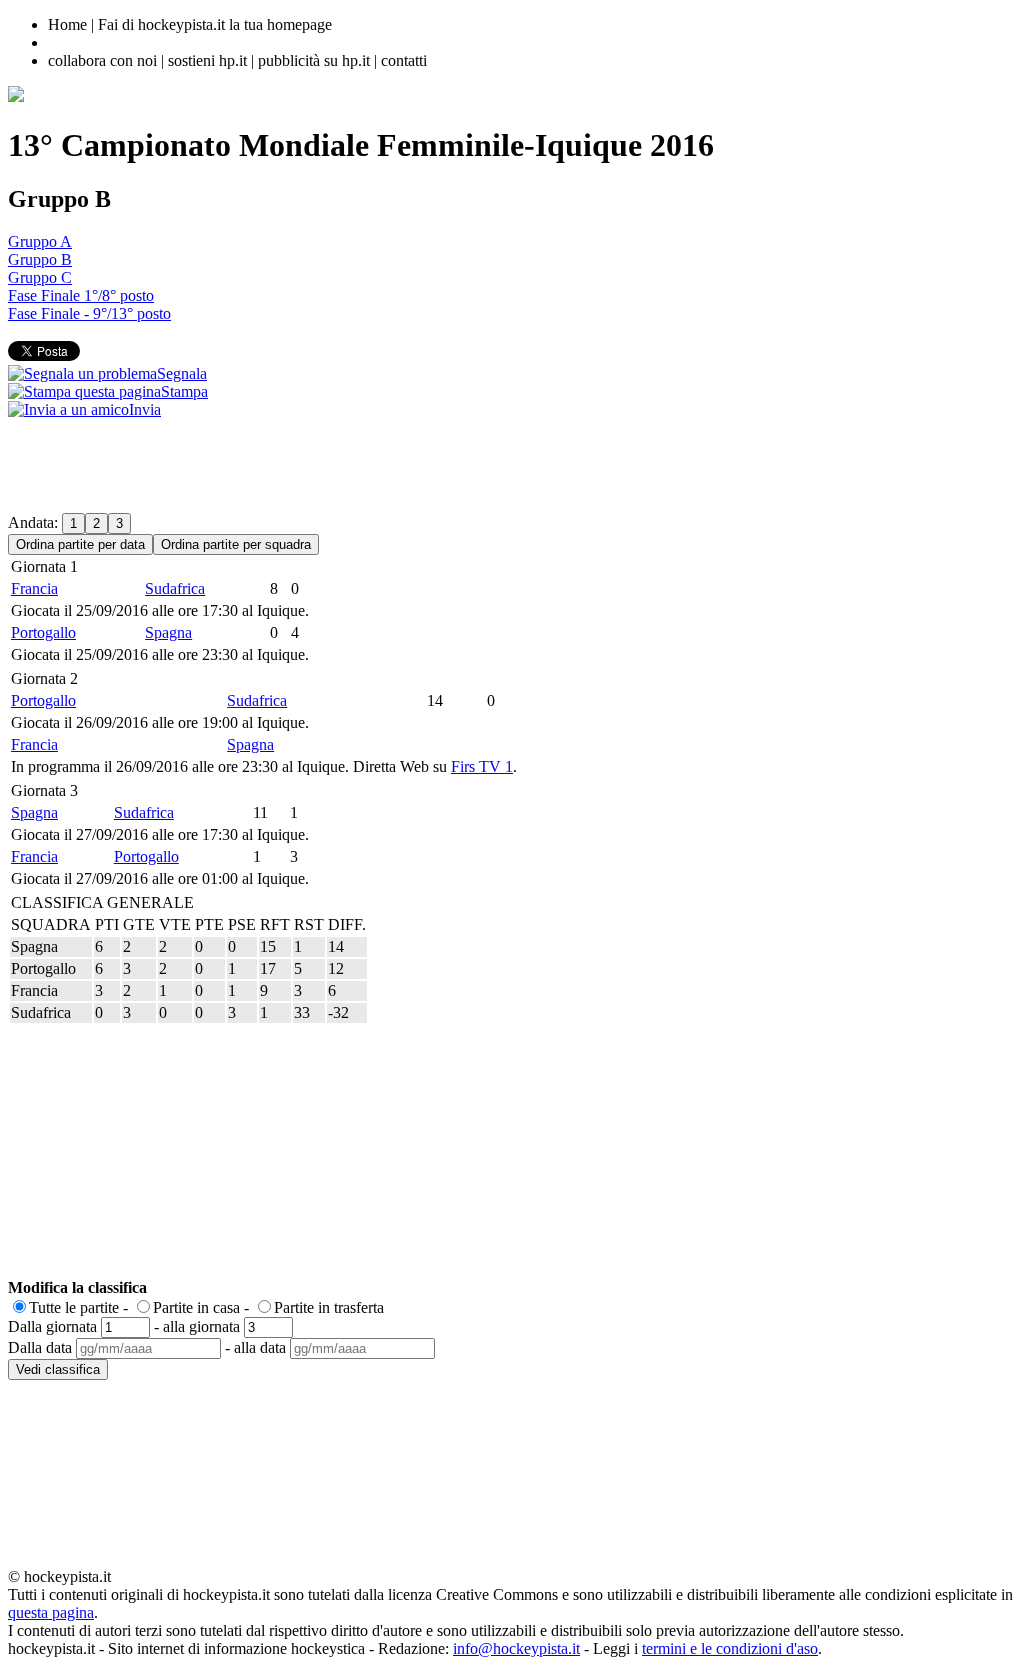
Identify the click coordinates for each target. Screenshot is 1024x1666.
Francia (34, 588)
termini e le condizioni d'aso (730, 1648)
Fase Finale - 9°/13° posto (89, 313)
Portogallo (43, 632)
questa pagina (51, 1612)
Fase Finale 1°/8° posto (81, 295)
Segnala (182, 373)
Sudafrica (175, 588)
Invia (145, 409)
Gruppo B (40, 259)
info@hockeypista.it (516, 1648)
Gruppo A (40, 241)
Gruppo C (40, 277)
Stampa (184, 391)
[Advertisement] (372, 464)
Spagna (168, 632)
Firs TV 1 (482, 766)
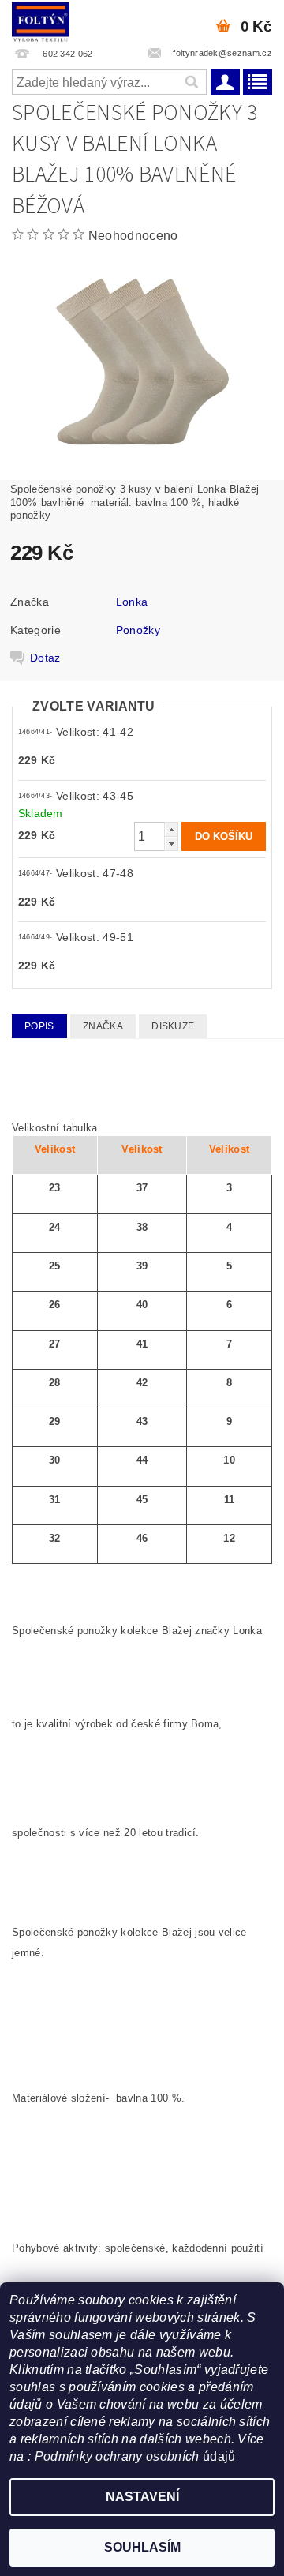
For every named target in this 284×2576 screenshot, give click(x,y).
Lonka (132, 601)
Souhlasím (142, 2547)
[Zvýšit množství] (171, 829)
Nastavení (142, 2496)
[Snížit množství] (171, 843)
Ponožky (138, 630)
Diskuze (172, 1026)
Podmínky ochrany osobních (117, 2456)
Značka (103, 1026)
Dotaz (45, 657)
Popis (39, 1026)
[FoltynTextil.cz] (40, 20)
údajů (218, 2456)
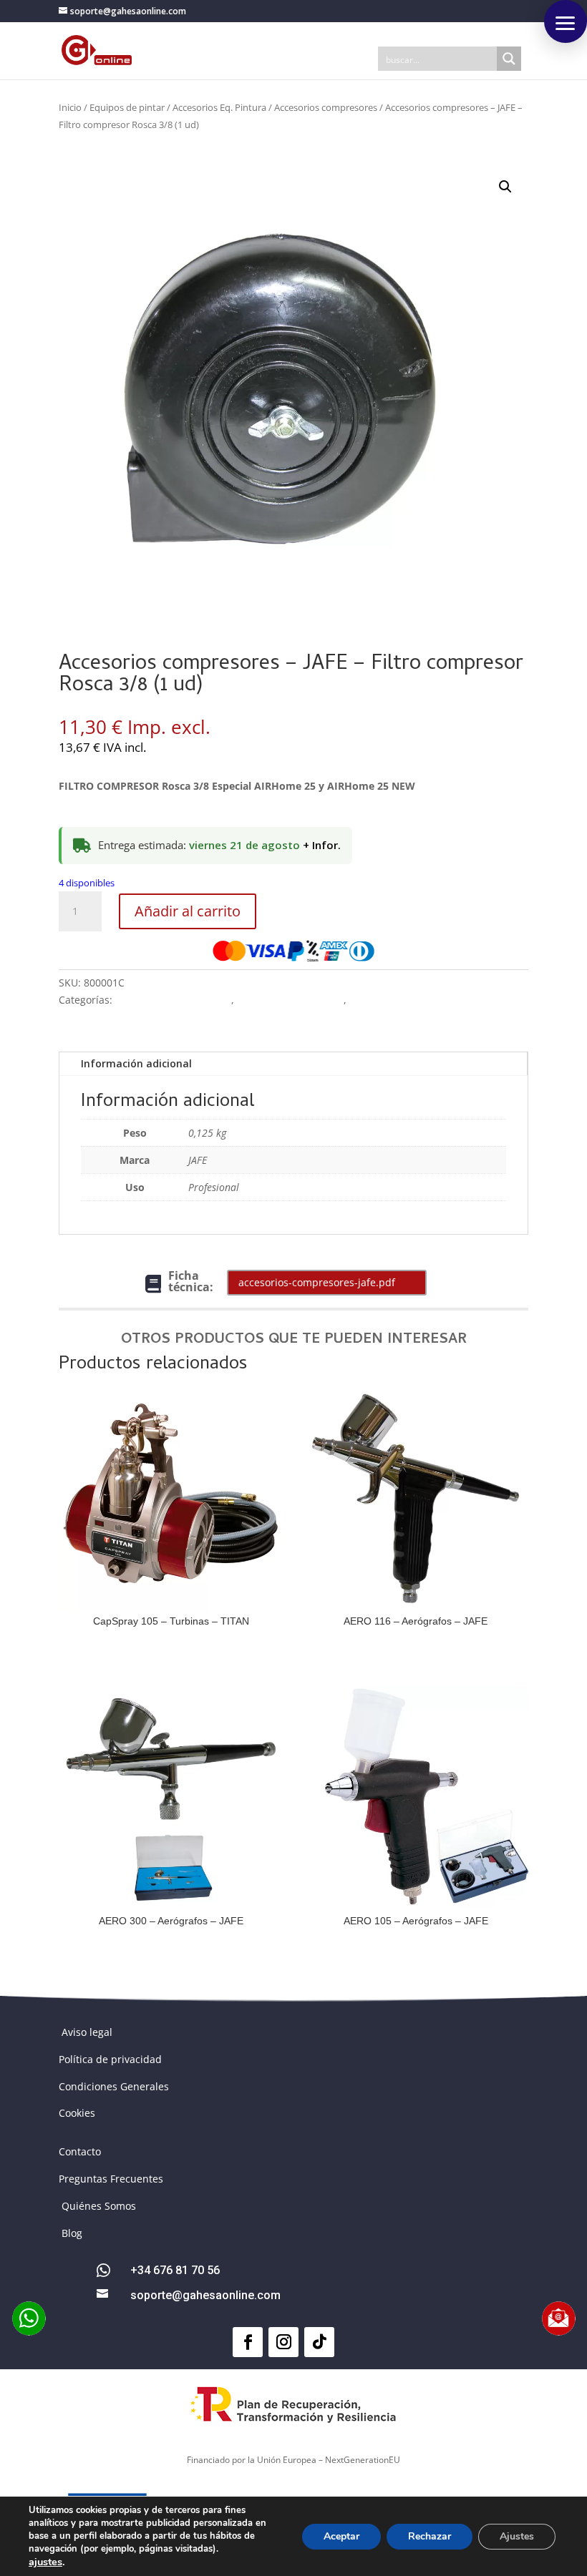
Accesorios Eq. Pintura (219, 107)
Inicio (70, 107)
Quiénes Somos (99, 2206)
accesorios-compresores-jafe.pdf (316, 1282)
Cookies (77, 2113)
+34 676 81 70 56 (175, 2270)
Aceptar (341, 2536)
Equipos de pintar (127, 107)
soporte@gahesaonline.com (205, 2295)
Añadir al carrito (188, 911)
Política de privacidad (110, 2059)
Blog (72, 2233)
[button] (505, 187)
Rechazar (429, 2536)
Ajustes (517, 2536)
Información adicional (136, 1063)
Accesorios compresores (325, 107)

**Task**
Ending at the line with "Gruppo B (40, 259)", reproduce exactly the lines that begin at the top of the data, and include no pictures.

**Result of this task**
Identify the click coordinates for each target. Screenshot is 1024x1666.
Francia (34, 588)
termini e le condizioni d'aso (730, 1648)
Fase Finale - 9°/13° posto (89, 313)
Portogallo (43, 632)
questa pagina (51, 1612)
Fase Finale 1°/8° posto (81, 295)
Segnala (182, 373)
Sudafrica (175, 588)
Invia (145, 409)
Gruppo B (40, 259)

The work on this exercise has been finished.